-- ACTIVITY --
If a line in the records below contains the word "computer", copy it.

------ EXTRACTED ENTRIES

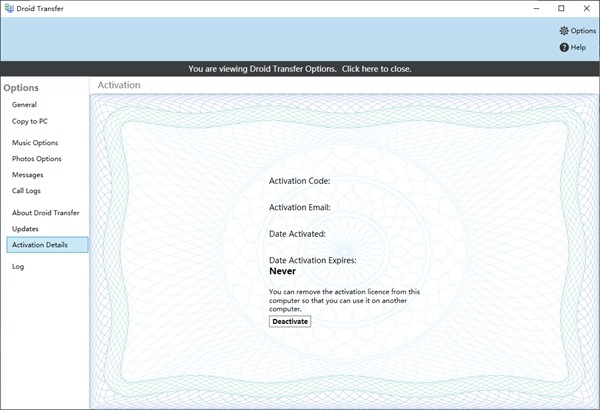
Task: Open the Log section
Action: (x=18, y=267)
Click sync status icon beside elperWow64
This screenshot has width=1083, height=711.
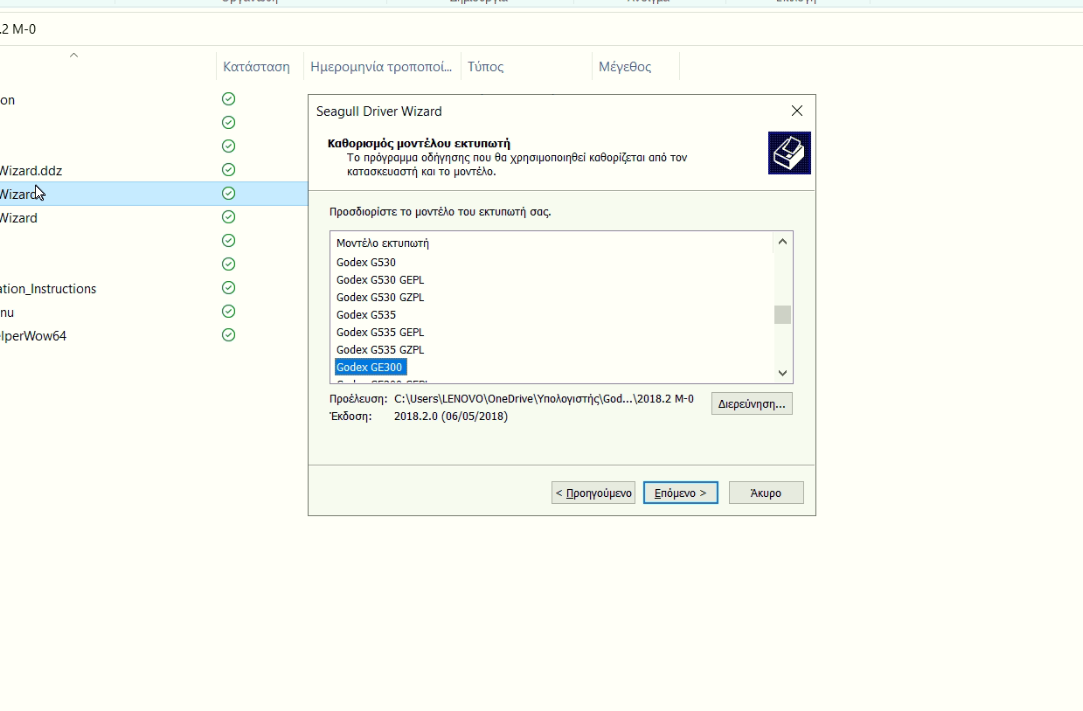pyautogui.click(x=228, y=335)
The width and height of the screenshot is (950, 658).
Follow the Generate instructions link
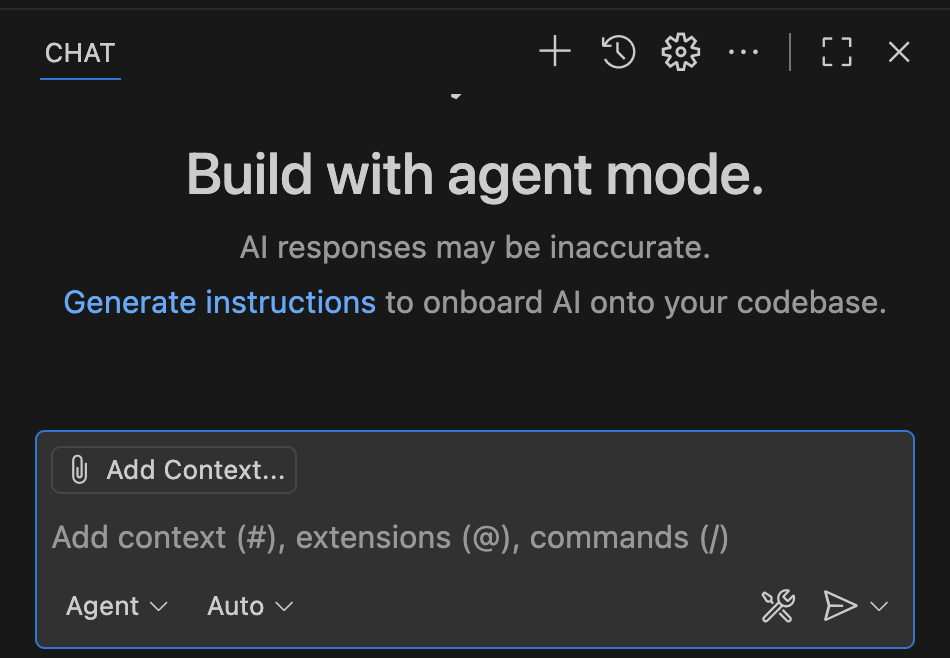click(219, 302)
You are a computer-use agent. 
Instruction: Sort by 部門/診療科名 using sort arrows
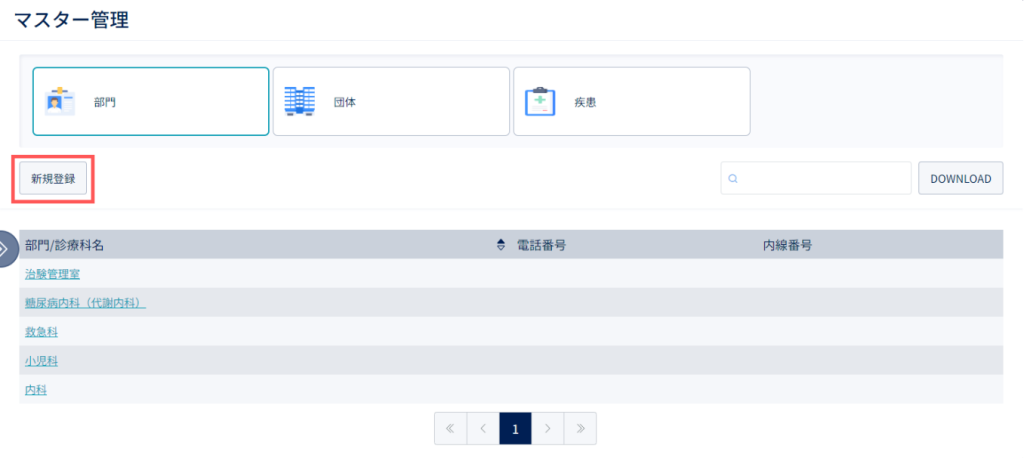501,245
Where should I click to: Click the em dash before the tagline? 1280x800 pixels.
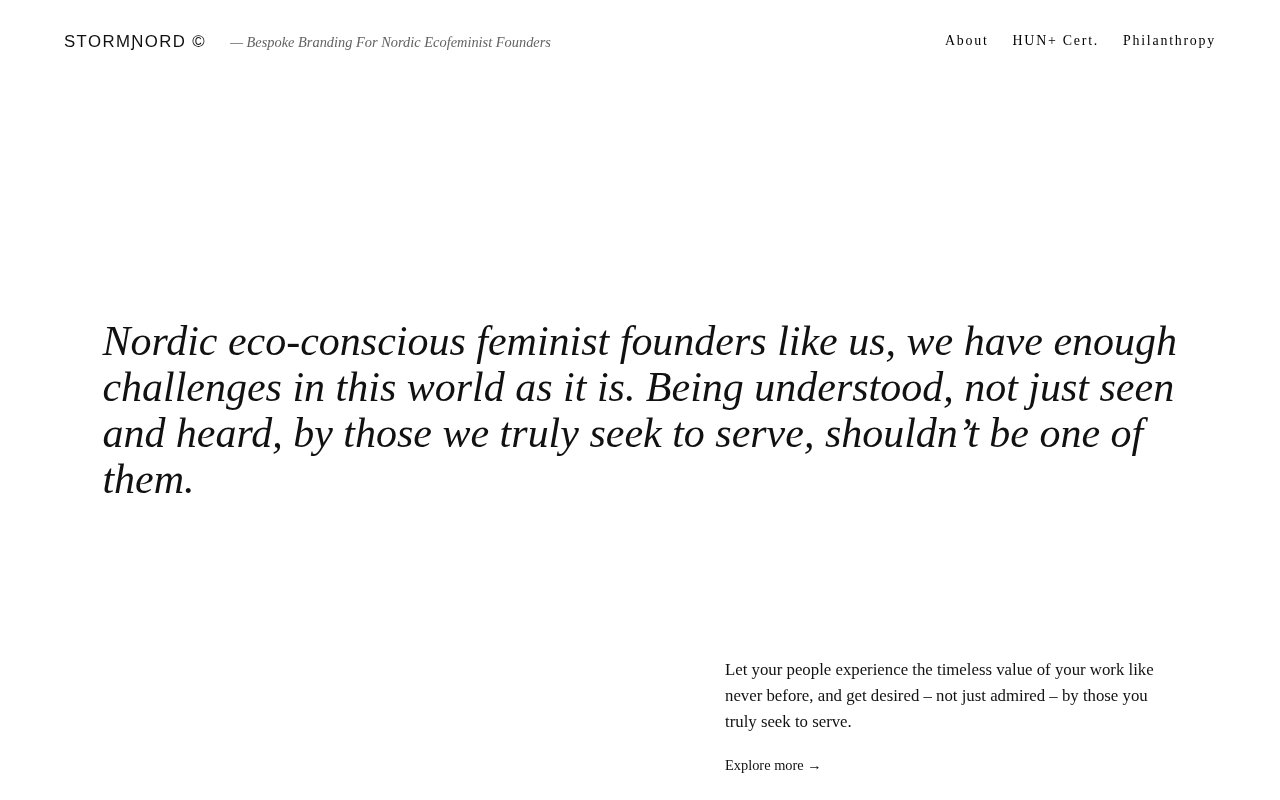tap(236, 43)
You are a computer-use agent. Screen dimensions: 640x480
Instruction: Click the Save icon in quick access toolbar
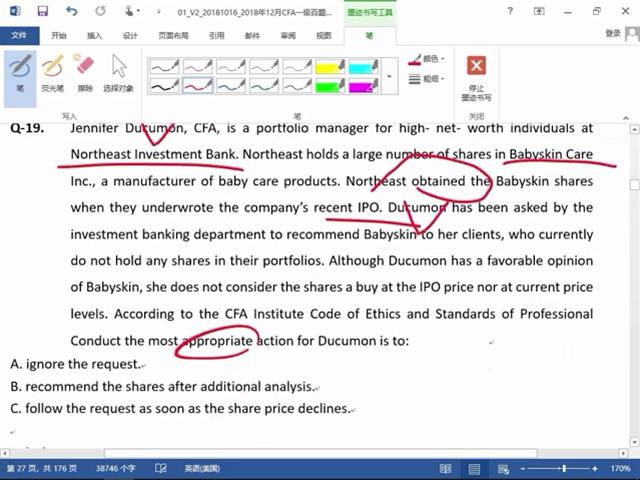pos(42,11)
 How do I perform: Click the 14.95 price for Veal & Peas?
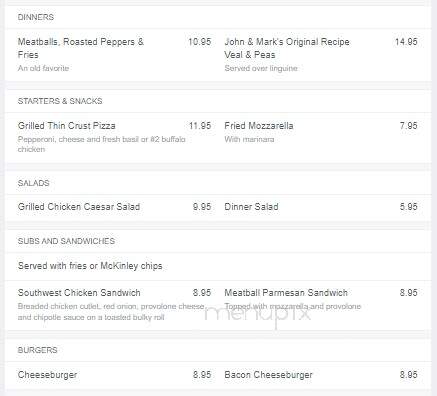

------------

-- THE ANSWER --
You are a computer-use agent. 
You are a computer-use agent. Screen dimensions: 640x480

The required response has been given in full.